Pathology/B/28
Myocardial infarction, sudden cardiac death
心筋梗塞/突然心臓死
- タグ
- High-yield / ポイント
1. Concept
Acute myocardial infarction (AMI) = necrosis of myocardium from ischemia — an imbalance between coronary supply and myocardial O₂ demand. Usually caused by acute coronary thrombosis on a disrupted atherosclerotic plaque (fixed stenosis + dynamic plaque change).
2. Pathogenesis
Fixed AS plaque (critical stenosis ~70–75%) + dynamic event: plaque rupture/fissure exposes thrombogenic collagen/lipid core → platelet adhesion/aggregation (TXA₂, ADP, serotonin) + extrinsic coagulation → thrombus occludes lumen within minutes.
3. Cellular response & timing
- Seconds: aerobic glycolysis stops → ↓ATP → lactic acid → loss of contractility (reversible: myofibrillar relaxation, glycogen loss, mitochondrial swelling).
- Irreversible injury after 20–40 min → reperfusion before this preserves viability.
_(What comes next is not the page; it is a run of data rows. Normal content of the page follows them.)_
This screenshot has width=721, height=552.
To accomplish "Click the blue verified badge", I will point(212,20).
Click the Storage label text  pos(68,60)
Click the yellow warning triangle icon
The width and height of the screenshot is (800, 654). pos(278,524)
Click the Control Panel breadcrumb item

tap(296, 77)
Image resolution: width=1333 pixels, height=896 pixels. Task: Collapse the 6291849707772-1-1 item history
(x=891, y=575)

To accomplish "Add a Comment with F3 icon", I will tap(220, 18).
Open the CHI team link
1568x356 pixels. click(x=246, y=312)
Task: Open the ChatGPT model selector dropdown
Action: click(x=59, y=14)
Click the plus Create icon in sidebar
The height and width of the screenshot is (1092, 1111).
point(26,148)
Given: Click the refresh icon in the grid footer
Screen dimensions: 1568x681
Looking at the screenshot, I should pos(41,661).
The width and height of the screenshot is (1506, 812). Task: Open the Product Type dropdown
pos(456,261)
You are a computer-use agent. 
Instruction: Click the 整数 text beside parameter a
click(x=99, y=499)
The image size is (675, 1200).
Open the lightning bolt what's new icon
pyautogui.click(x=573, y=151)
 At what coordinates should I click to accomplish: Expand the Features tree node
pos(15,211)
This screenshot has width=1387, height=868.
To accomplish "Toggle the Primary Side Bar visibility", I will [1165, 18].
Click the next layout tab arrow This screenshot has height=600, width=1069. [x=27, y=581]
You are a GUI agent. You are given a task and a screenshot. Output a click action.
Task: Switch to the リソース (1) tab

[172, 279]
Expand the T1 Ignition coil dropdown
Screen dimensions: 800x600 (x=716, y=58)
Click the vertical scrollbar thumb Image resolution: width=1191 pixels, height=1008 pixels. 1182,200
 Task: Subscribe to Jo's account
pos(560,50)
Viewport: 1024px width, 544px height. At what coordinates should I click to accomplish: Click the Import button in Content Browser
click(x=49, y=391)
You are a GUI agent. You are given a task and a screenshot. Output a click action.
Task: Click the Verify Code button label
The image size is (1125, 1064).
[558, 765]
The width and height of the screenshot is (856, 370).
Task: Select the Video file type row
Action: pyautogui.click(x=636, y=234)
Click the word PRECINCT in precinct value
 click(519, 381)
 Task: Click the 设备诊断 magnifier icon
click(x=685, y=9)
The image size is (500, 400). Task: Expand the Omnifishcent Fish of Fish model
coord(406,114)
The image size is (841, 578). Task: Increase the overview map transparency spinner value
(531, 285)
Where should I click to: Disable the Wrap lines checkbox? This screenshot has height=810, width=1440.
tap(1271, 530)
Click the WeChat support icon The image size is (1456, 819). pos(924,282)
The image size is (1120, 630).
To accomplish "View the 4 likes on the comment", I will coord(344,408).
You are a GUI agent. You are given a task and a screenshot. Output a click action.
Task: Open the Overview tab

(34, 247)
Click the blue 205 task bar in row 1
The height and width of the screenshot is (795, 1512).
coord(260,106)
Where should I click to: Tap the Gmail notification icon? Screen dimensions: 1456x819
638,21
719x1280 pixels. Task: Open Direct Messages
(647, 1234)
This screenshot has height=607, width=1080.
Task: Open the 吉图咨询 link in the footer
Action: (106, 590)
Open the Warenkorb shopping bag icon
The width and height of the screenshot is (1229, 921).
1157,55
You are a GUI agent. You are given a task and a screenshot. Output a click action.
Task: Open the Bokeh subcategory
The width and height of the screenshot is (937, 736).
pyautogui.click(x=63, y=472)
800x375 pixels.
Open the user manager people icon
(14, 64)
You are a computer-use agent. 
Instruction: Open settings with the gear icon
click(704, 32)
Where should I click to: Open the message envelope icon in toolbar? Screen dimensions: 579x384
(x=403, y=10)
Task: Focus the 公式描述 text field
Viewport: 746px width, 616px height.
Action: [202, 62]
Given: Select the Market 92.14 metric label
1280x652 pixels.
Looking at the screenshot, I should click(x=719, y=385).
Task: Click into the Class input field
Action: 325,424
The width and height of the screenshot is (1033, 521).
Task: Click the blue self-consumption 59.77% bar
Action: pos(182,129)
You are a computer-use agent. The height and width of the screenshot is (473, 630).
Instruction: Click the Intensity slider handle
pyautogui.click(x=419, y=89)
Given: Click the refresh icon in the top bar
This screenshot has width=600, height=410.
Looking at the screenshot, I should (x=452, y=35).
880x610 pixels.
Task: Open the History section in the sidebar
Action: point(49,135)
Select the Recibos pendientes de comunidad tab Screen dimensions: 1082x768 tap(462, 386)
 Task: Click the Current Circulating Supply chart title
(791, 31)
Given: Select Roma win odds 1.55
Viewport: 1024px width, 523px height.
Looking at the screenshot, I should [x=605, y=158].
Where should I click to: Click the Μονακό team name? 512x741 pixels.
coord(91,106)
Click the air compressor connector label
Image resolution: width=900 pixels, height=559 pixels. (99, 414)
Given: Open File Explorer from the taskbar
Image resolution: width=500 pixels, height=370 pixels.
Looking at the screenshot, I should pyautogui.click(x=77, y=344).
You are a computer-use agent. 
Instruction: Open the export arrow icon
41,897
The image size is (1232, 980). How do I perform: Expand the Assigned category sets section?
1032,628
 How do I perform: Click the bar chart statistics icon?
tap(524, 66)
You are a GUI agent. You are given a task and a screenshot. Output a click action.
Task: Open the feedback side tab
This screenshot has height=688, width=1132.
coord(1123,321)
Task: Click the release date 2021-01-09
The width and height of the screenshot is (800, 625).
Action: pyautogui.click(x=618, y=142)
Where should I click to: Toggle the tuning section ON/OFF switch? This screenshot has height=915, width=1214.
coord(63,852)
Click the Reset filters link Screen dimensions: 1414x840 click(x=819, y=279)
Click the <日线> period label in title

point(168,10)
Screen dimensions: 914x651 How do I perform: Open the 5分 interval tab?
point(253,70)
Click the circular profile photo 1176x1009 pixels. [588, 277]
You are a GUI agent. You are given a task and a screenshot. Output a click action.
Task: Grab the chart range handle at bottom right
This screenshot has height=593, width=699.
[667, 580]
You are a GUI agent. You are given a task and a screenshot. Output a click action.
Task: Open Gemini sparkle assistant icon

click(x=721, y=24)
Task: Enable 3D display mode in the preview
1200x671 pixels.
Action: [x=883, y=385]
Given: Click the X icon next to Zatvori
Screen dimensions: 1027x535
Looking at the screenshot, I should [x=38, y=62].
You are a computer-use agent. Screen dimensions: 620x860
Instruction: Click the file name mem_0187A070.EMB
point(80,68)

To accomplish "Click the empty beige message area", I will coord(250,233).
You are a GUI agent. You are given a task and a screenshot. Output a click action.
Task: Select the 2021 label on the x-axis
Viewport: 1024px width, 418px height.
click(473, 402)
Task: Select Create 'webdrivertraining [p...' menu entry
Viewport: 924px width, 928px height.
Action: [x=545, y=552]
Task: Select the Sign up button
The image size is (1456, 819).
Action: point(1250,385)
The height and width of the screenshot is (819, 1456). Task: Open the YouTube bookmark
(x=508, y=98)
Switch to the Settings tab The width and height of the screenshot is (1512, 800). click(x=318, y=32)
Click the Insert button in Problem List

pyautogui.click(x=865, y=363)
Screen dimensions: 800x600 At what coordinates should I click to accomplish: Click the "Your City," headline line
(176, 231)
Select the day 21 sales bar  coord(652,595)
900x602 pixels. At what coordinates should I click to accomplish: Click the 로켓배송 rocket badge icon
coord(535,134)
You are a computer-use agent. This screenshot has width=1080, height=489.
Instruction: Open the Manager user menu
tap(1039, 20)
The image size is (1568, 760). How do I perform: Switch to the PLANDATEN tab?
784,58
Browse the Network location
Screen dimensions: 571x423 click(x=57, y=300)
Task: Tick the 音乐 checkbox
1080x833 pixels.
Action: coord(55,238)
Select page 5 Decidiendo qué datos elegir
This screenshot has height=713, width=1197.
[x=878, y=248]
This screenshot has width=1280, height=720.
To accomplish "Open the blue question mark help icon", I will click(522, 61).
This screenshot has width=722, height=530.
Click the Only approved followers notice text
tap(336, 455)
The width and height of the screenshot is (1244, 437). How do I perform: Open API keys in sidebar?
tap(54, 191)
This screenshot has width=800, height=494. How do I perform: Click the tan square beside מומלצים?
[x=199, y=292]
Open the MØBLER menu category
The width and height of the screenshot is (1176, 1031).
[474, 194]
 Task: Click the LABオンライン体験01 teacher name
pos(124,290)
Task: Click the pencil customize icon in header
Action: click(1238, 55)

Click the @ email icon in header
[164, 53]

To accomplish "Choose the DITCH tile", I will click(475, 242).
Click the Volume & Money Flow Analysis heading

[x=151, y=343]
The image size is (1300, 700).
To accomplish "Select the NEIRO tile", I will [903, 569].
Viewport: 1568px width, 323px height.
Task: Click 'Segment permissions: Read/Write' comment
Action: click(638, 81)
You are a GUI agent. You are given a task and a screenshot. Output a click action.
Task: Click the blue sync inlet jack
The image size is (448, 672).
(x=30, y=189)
- Wavefront phenomenon: necrosis begins subendocardially (last perfused, highest demand) → spreads transmurally over 3–6 h.
4. Coronary territories
- LAD (40–50%) → anterior LV, anterior 2/3 septum, apex.
- RCA (30–40%) → posterior wall, posterior 1/3 septum.
- LCX (15–30%) → lateral/posterior LV.
5. Morphology over time & complications
| Time | Change | Complication |
|---|---|---|
| 0–4 h | None visible (diaphorase/TTC stain) | Arrhythmia, cardiogenic shock |
| 4–24 h | Coagulative necrosis, pyknosis | Arrhythmia |
| 1–3 d | Neutrophil infiltrate | Fibrinous pericarditis |
| 3–7 d | Macrophages, soft tissue | Rupture (free wall → tamponade; septum → shunt; papillary → mitral regurg) |
| 1–3 wk | Granulation tissue | — |
| Months | Grey-white scar | Aneurysm, mural thrombus, Dressler syndrome |
- Diagnosis: ECG (STEMI = ST elevation, pathological Q waves; vs NSTEMI); troponin I/T (most specific), CK-MB, LDH.
- Reperfusion (PCI/stent, thrombolysis, bypass) — may cause reperfusion injury (ROS, contraction-band necrosis).
6. Sudden cardiac death (SCD)
- Unexpected cardiac death within 1–24 h of symptoms; usually from lethal ventricular arrhythmia (VF).
- Most common cause = coronary artery disease; in the young — hypertrophy, conduction abnormalities, myocarditis, mitral valve prolapse, cardiomyopathy.
- Prevention: implantable cardioverter-defibrillator (ICD).
💡 High-yield: AMI = plaque rupture → thrombosis; necrosis irreversible after 20–40 min, subendocardial → transmural wavefront. LAD most common (anterior). Markers: troponin (most specific). Complications by time: arrhythmia → pericarditis → rupture (3–7 d) → aneurysm/Dressler. SCD = VF, usually from CAD; treat risk with ICD.